(I’m blogging every day in July as part of NaBloPoMo!)
In June, I hit 250,000 words written for the year* and I feel a little at loose ends about it. Don’t get me wrong, I’m thrilled to finally have established a daily writing practice. I can now fit at least 1000 words into my day without even breaking my stride. BUT, beyond the purpose of establishing the practice, I don’t feel like all of those words have their own purpose because they are not toward a specific project or group of projects. I have a couple of short stories and some bits and pieces of my novels, some essays, and a bunch of flash fiction.

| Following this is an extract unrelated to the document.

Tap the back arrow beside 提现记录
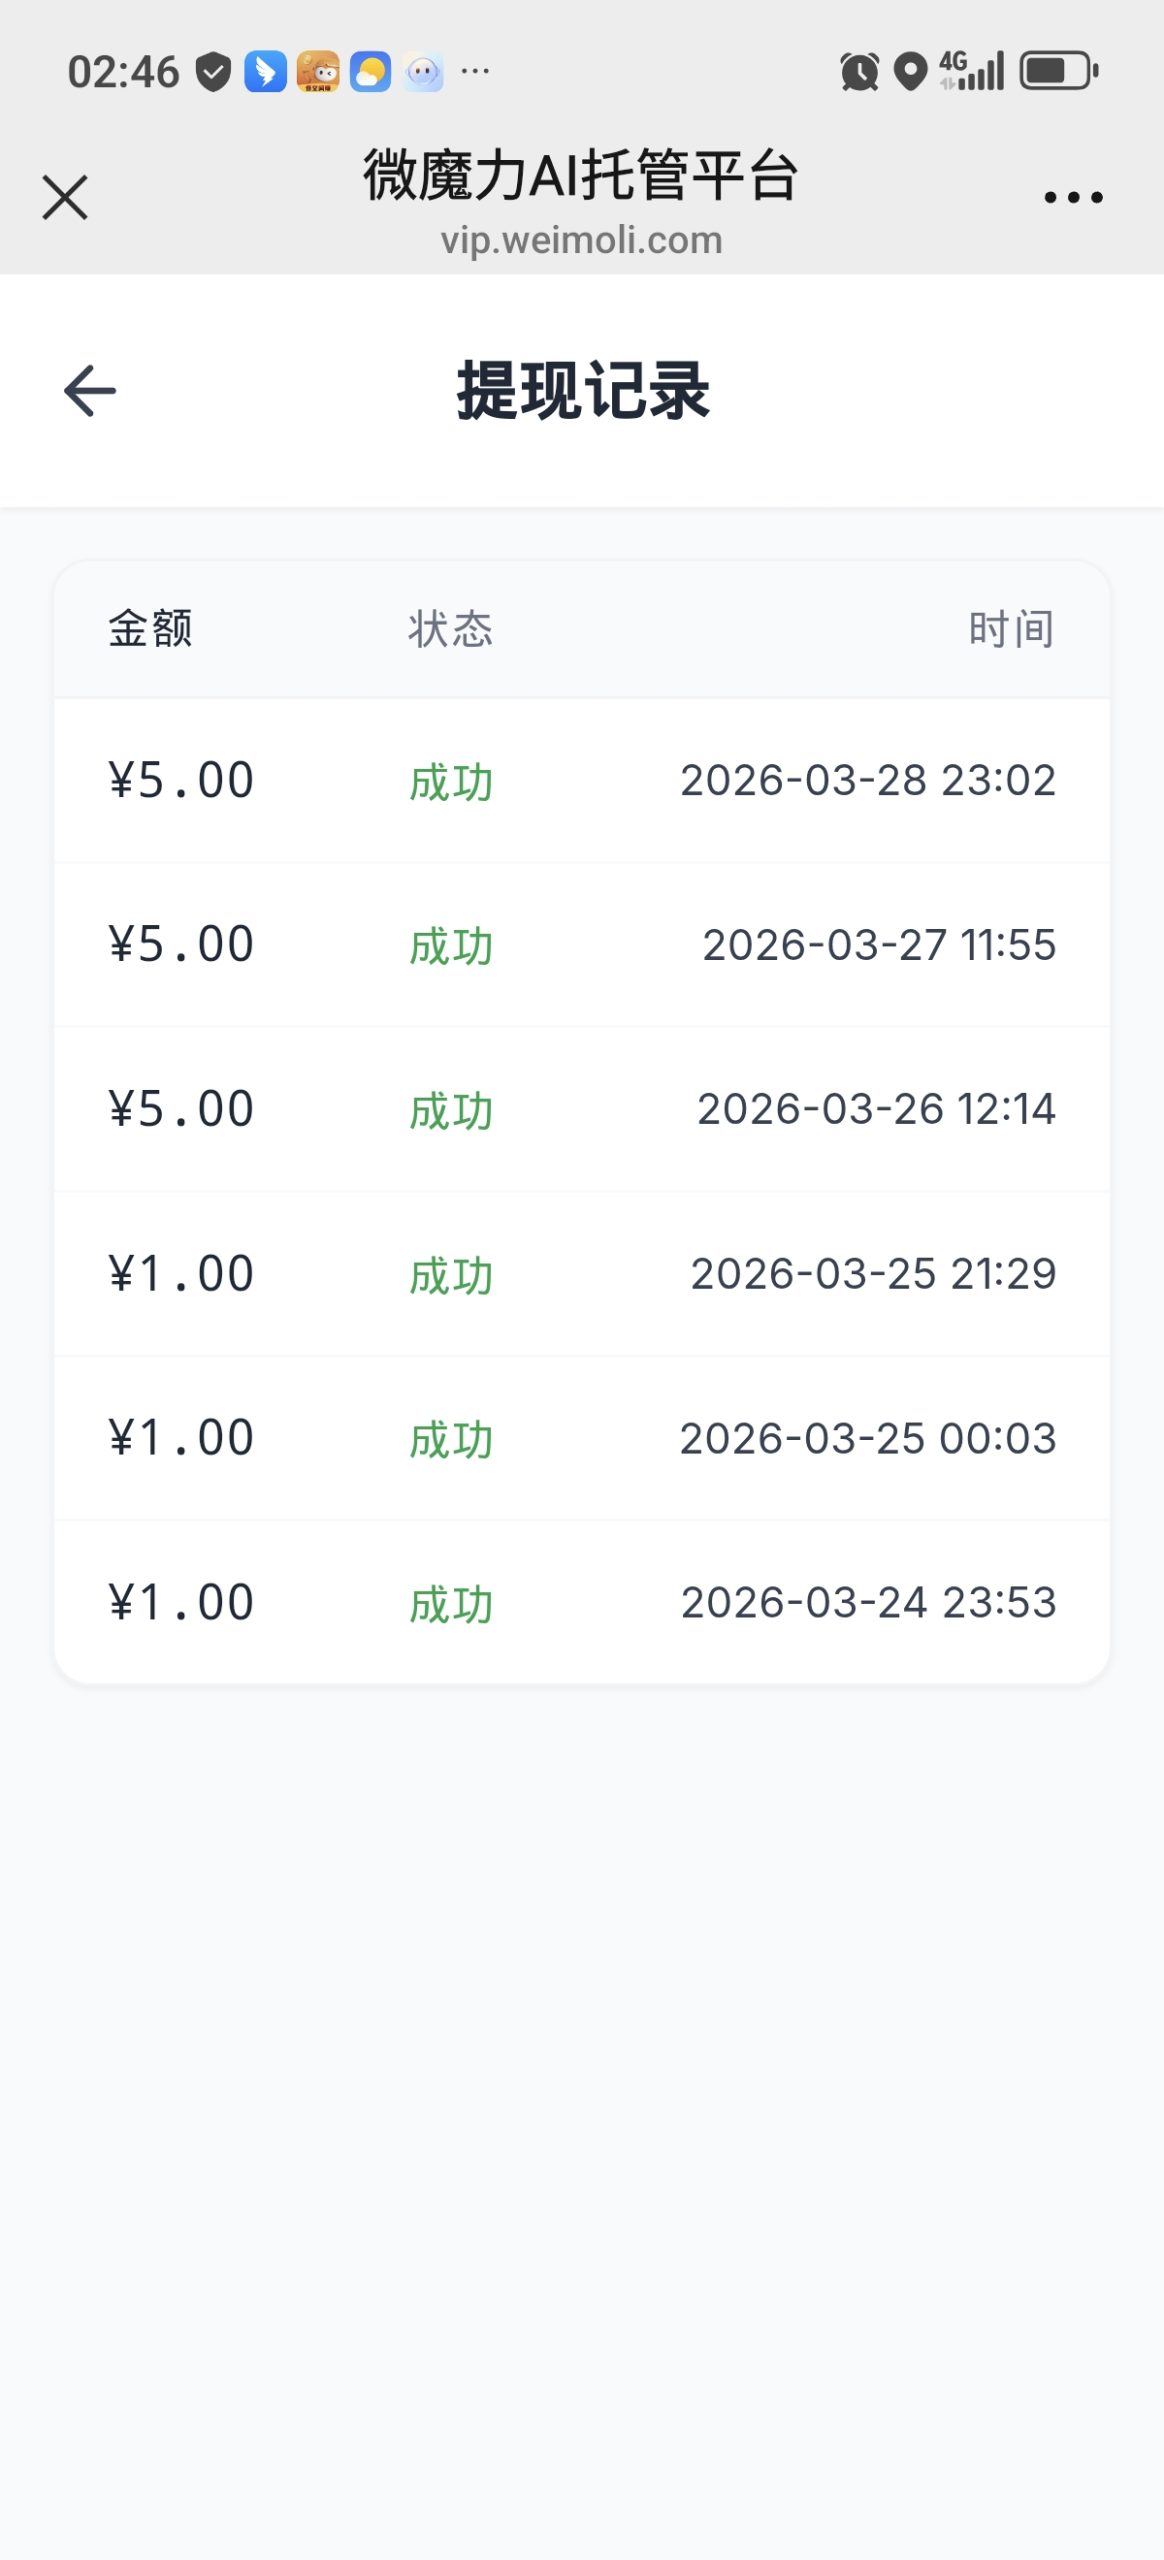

All of those things are good and I’ll make more of them in the future, but it feels a little like I have done so many stops and starts that I haven’t gotten very far along the path to becoming a consistently published writer. So, I’ve been giving some serious thought to which projects I want to dedicate myself to at the moment and I am going to spend my next 115K on those.
What are those projects, you might ask?
After a lot of consideration, I’ve decided that I am going to focus on three writing projects for the next three months:
1) My urban fantasy novel – it needs a lot of revision and a lot more ‘filling out’
2) A group of three short stories to release as an ebook by October 13
3) A weekly entry in a flash fiction contest/post
That’s not to say that I won’t write other things as well, but I’m going to keep those things at the top of my project list and make solid progress. I’ll keep you updated as this story develops. 😉
This month’s theme for NaBloPoMo is Connect – a theme I adore because I am ALL about connecting things – ideas, people, places – so that pulled me in. Then, today’s suggested topic twigged for me as well. So even though I had already written the post above for today, I wanted to weigh in on this too:
“Do people generally understand what I am trying to say?”
I think people do understand what I am trying to say but I think it might be tied to the fact that I spend waaaaay too much time trying to figure out the most effective way to say the things I am tried to express. That, in itself, is tied to the fact that I have an almost pathological fear of being misunderstood. It’s not always my favourite feature of my personality and I send myself spinning in circles sometimes, over-explaining something so I can be clear about how I got to this point in the conversation. I frustrate myself with this frequently.
Of course, sometimes it works in my favour – it has taught me to make super simple explanations, usually via analogy, of a lot of complex things. And it has helped me to give serious thought to how I am being perceived and to choose my words and behaviour to match my intentions. So, even if I overdo it sometimes, perhaps the good outweighs the bad.
I think I would prefer when to turn that overthinking on, though!
*I’m part of the 365K Challenge from Katharine Grubb’s 10 Minute Novelists.